Set of tasks –
a – List every example of semi structured data that the article on unstructured data names.
b – In the article on unstructured data, what share of the world's data do most experts believe is unstructured?
c – From the article on unstructured data, reproduce the passage starting at "A further look" and ending at "data used for?".

Text block –
BEGIN

WTF Is Unstructured Data, and Is It the Future of Data Management?
by Sarah O'Neill, on 26 August, 2021
Unstructured data was the reason I failed my science exams at school, apparently. Thanks Dr. Nandra! 🙃
But this is a different type of unstructured data than a sub-par bar chart. No, this unstructured data is good.
According to the latest figures, the volume of unstructured data is set to grow from 33 zettabytes in 2019 to 175 zettabytes, or 175 Billion terabytes, by 2025. That's an unfathomable amount. I didn't even know there was such a thing as a zettabyte. If you told me Zetta Byte was a drag queen, I'd believe you.
Although there's a lot of nerdy speculation around unstructured data, most experts believe that 80% to 90% of the data in the world is unstructured. On top of this, 90% of this data has been created in the last two years alone. But only 0.5% is analysed and used today.
"Intuitively, [the average IT organisation] knows that much is unstructured and it grows by two digits, but they do not know exactly how much they have and how fast it is growing," says President and COO of Komprise, Krishna Subramanian.
But before we define un-structured data, we need to define structured data.
So, what is structured data?
Structured data is usually stored in a relational database (or RDBMS). It can be easily mapped into designated fields, be it postcodes, credit cards, or phone numbers. Data that conforms to this structure is easy to search for, by humans or software.
So, unstructured data is data that contrasts to this. Unstructured data doesn't fit into these predefined data models - it can't be stored in an RDBMS. Because of the many, many formats, it's difficult for conventional software to ingest, process and analyse. But simple content searches can be performed across textual unstructured data with the right tools.
And as a nice additional treat, let's have a quick look into semi structured data. This form of data is largely unstructured, but uses internal tags and markings that separate various data elements, meaning that they're placed into pairings and hierarchies.
Email is an example - the metadata in an email allows analytics tools to classify and search for keywords. Sensor data, social media data, mark-up languages, and NoSQL databases are examples of unstructured data that have greater searchability, and therefore may be considered semi structured data.
Semi structured data is basically the bridge between structured and unstructured. It doesn't have a predefined data model, and is a bit more complex than structured, but is easier to store than unstructured.
A further look into unstructured data
Unstructured data is basically information, in many different forms, that doesn't follow conventional data models, making it difficult to store and manage in a normal, mainstream database. Unstructured data is the most abundant form of data, because it can be anything - audio, sensor data, media, imaging, IoT, analytics, text etc. etc.
So, companies have largely been unable to tap into high value data, like rich media, social network conversations, or customer interactions, with the aforementioned tools only recently being developed and commercialised.
Organisations are increasingly relying on unstructured data for regulatory, analytical, and decision making purposes. Plus, it supports machine learning, and business intelligence.
What is unstructured data used for?
Because of its nature, unstructured data isn't entirely suited to the processing applications that handle structured data. Instead, it's primarily used for business intelligence and analytics. Companies analyse unstructured data to improve customer experience and develop impactful targeted marketing.
Analysing data from IT systems can highlight trends, limitations, and can flag system crashes and other issues. So, unstructured data analytics can aid in compliance efforts, and can help companies understand what corporate documents and records contain.
What are the pros (and cons) of unstructured data?

END

Raw data –
BEGIN

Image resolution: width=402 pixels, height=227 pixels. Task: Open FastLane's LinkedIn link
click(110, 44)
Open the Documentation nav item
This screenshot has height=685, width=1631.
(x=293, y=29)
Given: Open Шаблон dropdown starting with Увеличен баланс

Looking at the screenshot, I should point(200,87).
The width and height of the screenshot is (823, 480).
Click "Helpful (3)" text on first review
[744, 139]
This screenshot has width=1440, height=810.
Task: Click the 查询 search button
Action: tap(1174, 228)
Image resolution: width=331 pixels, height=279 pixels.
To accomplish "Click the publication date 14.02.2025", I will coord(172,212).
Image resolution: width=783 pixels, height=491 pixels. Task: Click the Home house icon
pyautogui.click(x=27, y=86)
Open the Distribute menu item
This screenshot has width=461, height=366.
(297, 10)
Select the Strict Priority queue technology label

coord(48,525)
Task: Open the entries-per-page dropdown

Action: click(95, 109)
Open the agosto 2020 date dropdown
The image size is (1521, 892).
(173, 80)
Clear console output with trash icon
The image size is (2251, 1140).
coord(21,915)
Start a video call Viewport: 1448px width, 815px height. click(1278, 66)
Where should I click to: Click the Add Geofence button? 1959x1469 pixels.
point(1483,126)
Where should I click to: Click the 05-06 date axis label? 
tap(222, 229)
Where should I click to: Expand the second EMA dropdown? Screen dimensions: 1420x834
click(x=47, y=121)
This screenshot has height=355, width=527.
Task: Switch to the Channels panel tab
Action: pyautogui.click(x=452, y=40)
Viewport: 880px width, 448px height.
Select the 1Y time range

END

Solutions to the tasks –
a –
- Email
- Sensor data
- Social media data
- Mark-up languages
- NoSQL databases

b – 80% to 90%.

c –
A further look into unstructured data
Unstructured data is basically information, in many different forms, that doesn't follow conventional data models, making it difficult to store and manage in a normal, mainstream database. Unstructured data is the most abundant form of data, because it can be anything - audio, sensor data, media, imaging, IoT, analytics, text etc. etc.
So, companies have largely been unable to tap into high value data, like rich media, social network conversations, or customer interactions, with the aforementioned tools only recently being developed and commercialised.
Organisations are increasingly relying on unstructured data for regulatory, analytical, and decision making purposes. Plus, it supports machine learning, and business intelligence.
What is unstructured data used for?